───── Text shown
STEVEN WALKER takes a look at the squalid – and sometimes criminal – dealings of the City of London

LONDON is now officially designated as the money-laundering capital of the world, according to the United Nations office on drugs and crime. 

The list of corrupt banks named in recently leaked documents all have major offices or headquarters in the City of London financial sewer. 

The latest revelations reveal a litany of illegal behaviour in a long line dating back to the Thatcher government’s deregulation of the City of London in the 1980s. 

Labour prime minister Tony Blair and chancellor Gordon Brown notoriously maintained a relaxed attitude to City regulation as they sought to ingratiate themselves with the rich and powerful.

This enabled City financial institutions to become saloon-bar brawlers in a gambling casino where risks to customers’ money were taken and money laundering for Mexican and Colombian drug cartels was facilitated. 

NatWest infamously set up a special unit which manipulated lending regulations, bankrupted viable businesses and then profited from the remaining assets. 

Some 16,000 businesses are estimated to have been lost, costing massive job losses between 2010 and 2016.

Barclays and taxpayer-owned Royal Bank of Scotland are among five banks being sued over allegations of rigging the foreign-exchange market.
──────────
───── Provided information
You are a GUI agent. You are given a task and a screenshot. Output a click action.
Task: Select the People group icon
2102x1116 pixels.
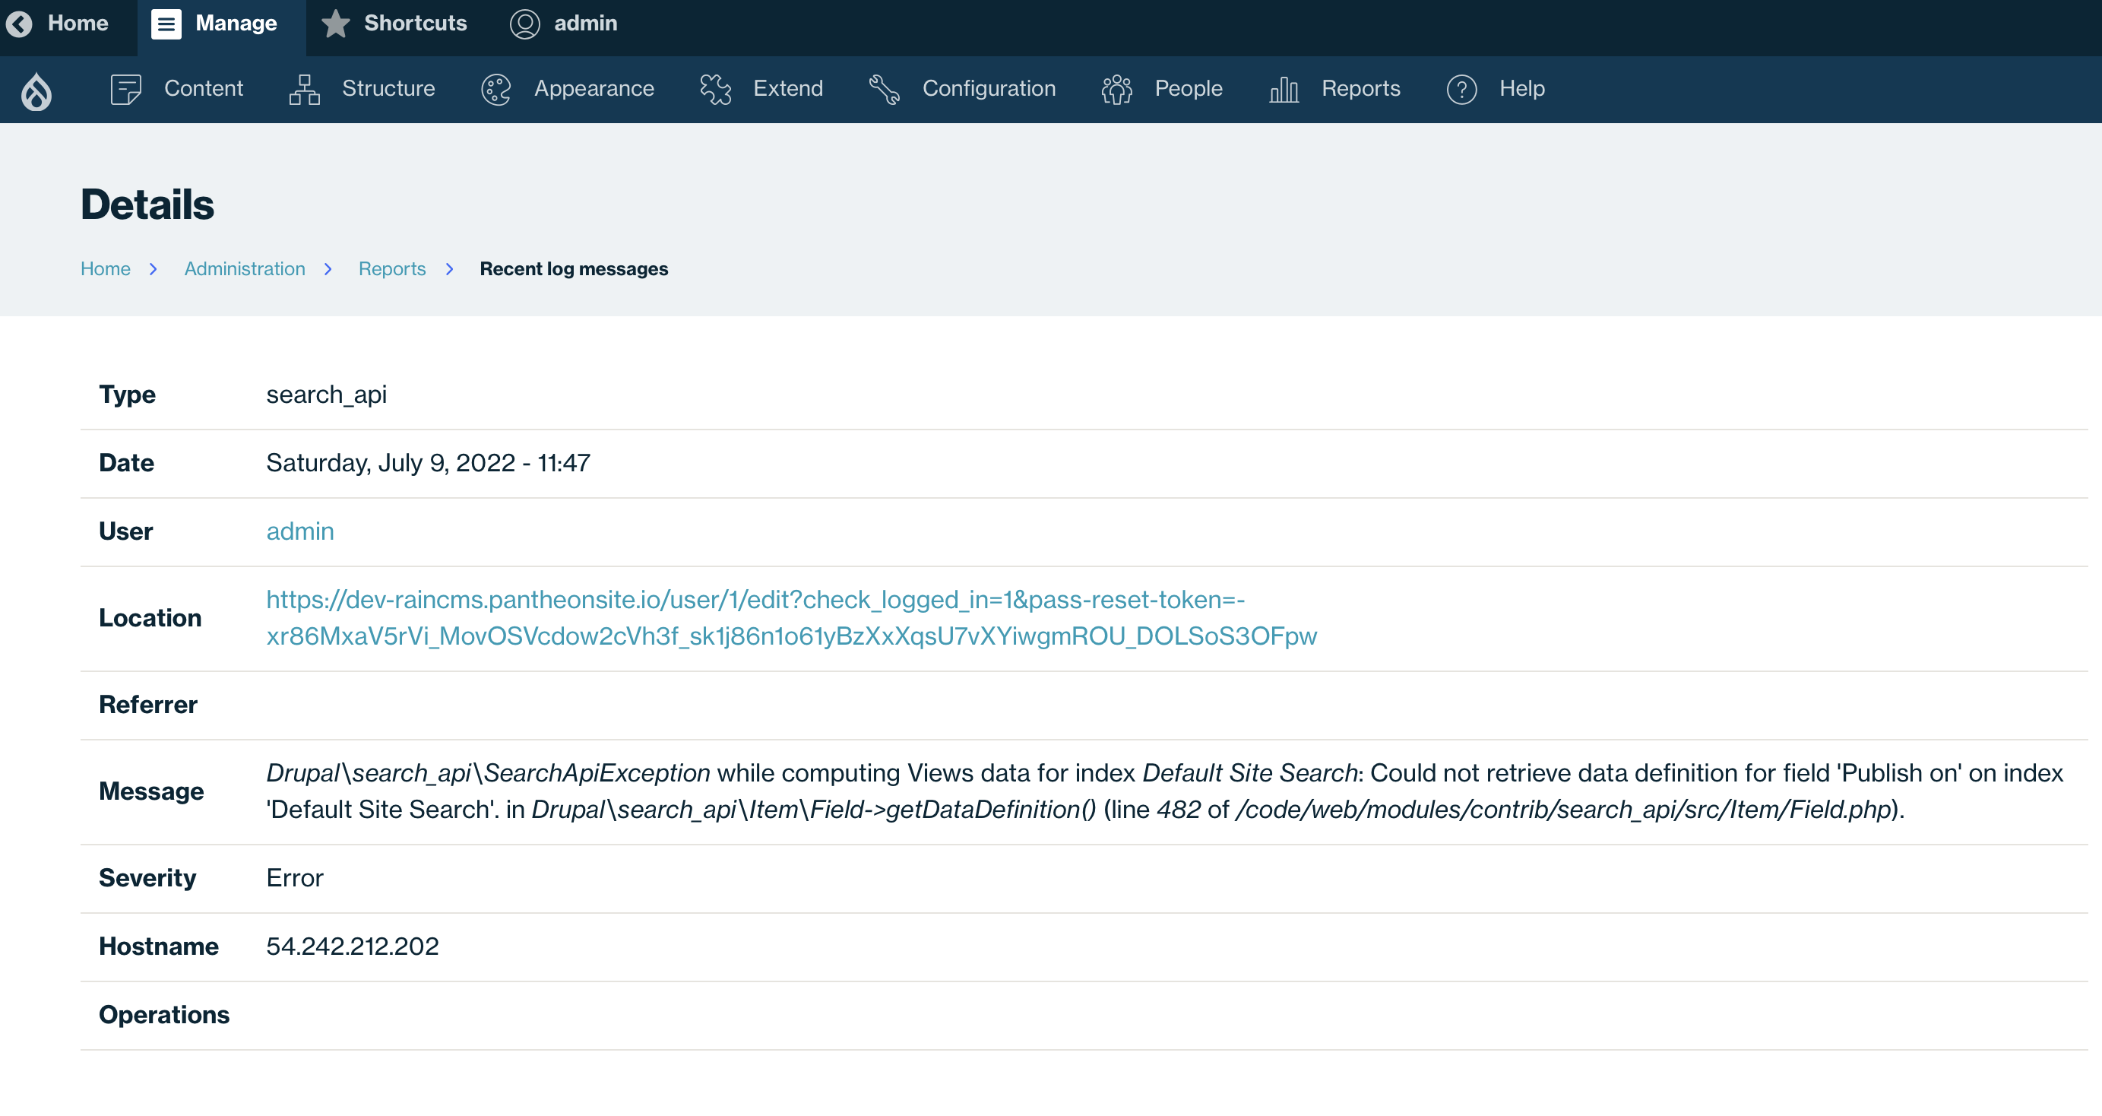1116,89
──────────
───── Provided information
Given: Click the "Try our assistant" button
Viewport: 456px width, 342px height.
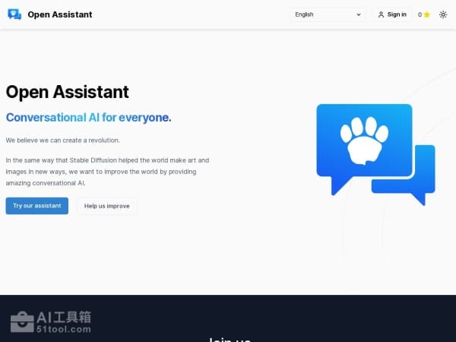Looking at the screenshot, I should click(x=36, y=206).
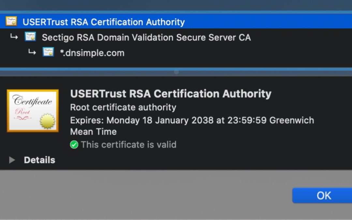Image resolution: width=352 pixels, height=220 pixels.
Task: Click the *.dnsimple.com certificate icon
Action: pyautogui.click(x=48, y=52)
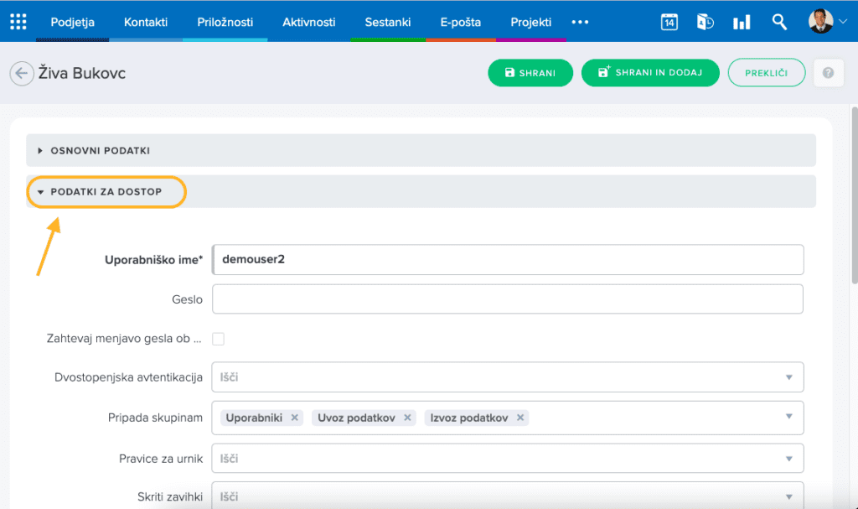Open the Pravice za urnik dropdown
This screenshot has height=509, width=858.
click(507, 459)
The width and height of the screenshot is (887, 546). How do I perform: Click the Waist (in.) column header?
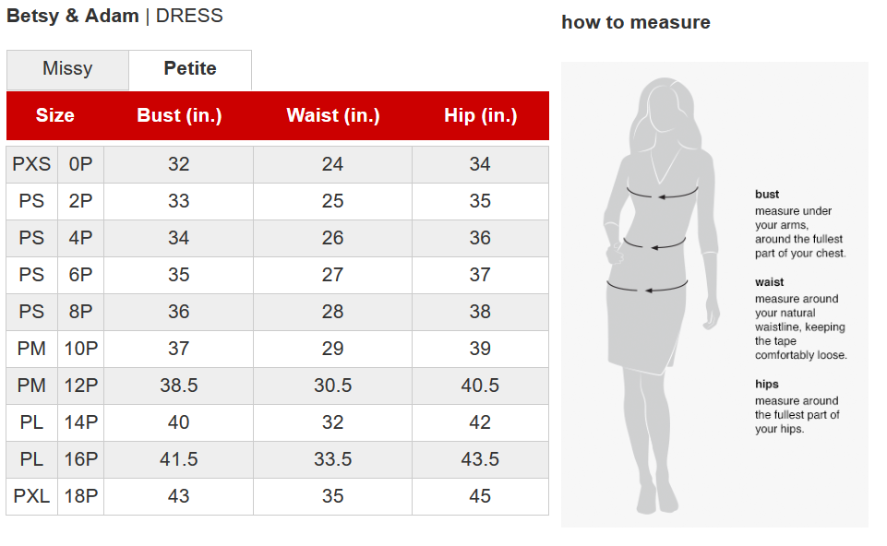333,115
──────────
(Tasks to complete):
1 - According to the text on the City of London, which body designated London as the money-laundering capital of the world?
2 - Go on with the text on the City of London's financial dealings, starting after its last sentence.

(Answers to each task):
1 - The United Nations office on drugs and crime.

2 -
The banks are facing a class action claim by investors understood to be in excess of £1 billion, alongside US giants JP Morgan, the bank that pays Tony Blair £2 million a year for “advice.” 

The suit was filed with Britain’s competition appeal tribunal (CAT), alleging that the five banks broke competition laws by unlawfully manipulating the foreign-exchange market between 2007 and 2013.

The class action suit comes after all of the banks except one were fined a total of €1.07bn (£936m) in May 2019, for taking part in foreign-exchange trading cartels dubbed the Three-Way Banana Split and the Essex Express. 

The European Commission handed out the penalties relating to collusion over trading in 11 currencies dating back more than a decade.

The big four accountancy firms are happy to act as midwives to banking corruption. 

The capitalist financial crisis which began over a decade ago and intensified through flawed accounting, enabled US sub-prime lenders and then mainstream British banks such as Royal Bank of Scotland, Lloyds TSB and HSBC to pollute and fiddle their balance sheets without auditors raising any objections. 

A parliamentary committee concluded that “the complacency of the bank auditors was a significant contributory factor” in causing the 2008 crash.

Leaked documents showed that HSBC, the Royal Bank of Scotland, Barclays and Coutts Bank had waved through up to £65bn of transactions linked to a major scam in Russia. 

This had first come to light in 2014. Much of the money is believed to be linked to organised crime and corrupt officials, who were seeking to clean their cash so that it could be spent without suspicion. 

Governments and gutless financial watchdogs are in awe of the City and the financial institutions who constantly remind them that they are the engine driving the British economy and return billions in taxes to the Treasury while upholding the highest standards of fiscal rectitude and probity.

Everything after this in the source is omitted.